Note: This sanguine view of the value of EDA consulting (expressed above by Mentor president Greg Hinckley) was not always shared by Mentor management, even in the mid-nineties when Mentor consulting revenues were growing profitably and rapidly, neck-and-neck with those of Joe Costello’s Cadence. In the last half of that decade, Cadence’s EDA consulting far outstripped Mentor’s.

Note: The recent Cadence v. Mentor acquisition story is provided in EDA News Highlights at the beginning of this EDA Commentary.

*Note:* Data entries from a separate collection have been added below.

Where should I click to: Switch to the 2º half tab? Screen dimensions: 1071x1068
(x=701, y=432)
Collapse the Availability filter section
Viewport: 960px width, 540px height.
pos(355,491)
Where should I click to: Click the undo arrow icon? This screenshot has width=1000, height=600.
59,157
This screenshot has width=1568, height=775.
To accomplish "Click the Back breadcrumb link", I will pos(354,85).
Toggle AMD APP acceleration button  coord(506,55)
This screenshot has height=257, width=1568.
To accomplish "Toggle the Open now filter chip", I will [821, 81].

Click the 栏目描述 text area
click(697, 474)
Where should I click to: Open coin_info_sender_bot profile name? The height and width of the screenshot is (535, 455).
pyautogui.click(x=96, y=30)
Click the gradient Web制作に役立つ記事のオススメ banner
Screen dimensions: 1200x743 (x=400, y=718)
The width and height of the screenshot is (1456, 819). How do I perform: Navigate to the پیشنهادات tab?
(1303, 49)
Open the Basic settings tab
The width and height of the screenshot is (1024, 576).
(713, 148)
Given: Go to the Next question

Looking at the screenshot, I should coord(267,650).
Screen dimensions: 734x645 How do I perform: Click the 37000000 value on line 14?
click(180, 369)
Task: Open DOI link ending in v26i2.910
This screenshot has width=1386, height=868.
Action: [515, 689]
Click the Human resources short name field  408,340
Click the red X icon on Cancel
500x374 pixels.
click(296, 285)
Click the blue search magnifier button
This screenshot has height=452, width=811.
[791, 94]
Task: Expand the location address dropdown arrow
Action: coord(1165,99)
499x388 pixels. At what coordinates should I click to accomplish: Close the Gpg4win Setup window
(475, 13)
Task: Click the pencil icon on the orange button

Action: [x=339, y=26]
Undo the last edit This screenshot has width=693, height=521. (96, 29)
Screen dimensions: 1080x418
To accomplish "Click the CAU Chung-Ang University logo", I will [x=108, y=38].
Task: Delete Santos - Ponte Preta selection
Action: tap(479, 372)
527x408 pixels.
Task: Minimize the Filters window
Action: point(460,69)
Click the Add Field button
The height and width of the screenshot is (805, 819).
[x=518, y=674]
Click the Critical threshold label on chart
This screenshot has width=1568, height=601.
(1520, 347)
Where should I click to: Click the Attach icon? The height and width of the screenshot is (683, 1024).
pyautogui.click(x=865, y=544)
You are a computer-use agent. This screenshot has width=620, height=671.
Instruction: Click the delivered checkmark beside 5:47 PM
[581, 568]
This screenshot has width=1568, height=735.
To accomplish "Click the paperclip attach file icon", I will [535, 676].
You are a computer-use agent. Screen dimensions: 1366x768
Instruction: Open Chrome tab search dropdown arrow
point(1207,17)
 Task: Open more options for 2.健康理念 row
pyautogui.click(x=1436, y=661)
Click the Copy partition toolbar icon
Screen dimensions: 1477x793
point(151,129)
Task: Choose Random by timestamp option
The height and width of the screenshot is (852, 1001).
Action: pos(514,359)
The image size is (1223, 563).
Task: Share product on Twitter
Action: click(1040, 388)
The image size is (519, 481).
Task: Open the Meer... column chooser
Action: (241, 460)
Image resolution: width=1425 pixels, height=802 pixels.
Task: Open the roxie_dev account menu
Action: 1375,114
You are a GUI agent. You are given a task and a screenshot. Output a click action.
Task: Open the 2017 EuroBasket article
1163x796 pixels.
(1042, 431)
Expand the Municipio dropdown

On August 20, 2008 Synopsys, Inc reported financial results for the third quarter of its fiscal year, the period ended July 31, 2008. Total revenue for the quarter was $344 million, an impressive increase of 13% from the $304 million in the same quarter a year earlier, and a 6% increase from the $324 million in its second fiscal quarter. The $344 million was above the revenue range given as guidance by Synopsys last quarter and newly-placed Synopsys in the lead in revenue share among the EDA Big 3, at least for this one quarter.

Time-based license revenue was $289 million, 84% of revenue, an increase of 15% year-over-year and an increase of 4% sequentially. Maintenance and service revenue was $34 million, accounting for 10% of total revenue, an increase of 1.8% from the same quarter a year ago and a rise of 0.6% sequentially. Upfront license revenue was $20.6 million, or 6% of total revenue, an increase of 8.3% year-over-year, and an increase of 68% from the previous quarter. The percentages of revenue listed above are very healthy ratios financially.

On May 16, 2008 Synopsys acquired Synplicity for $8 cash per share, resulting in a gross transaction of approximately $223 million, or approximately $181 million net of cash acquired.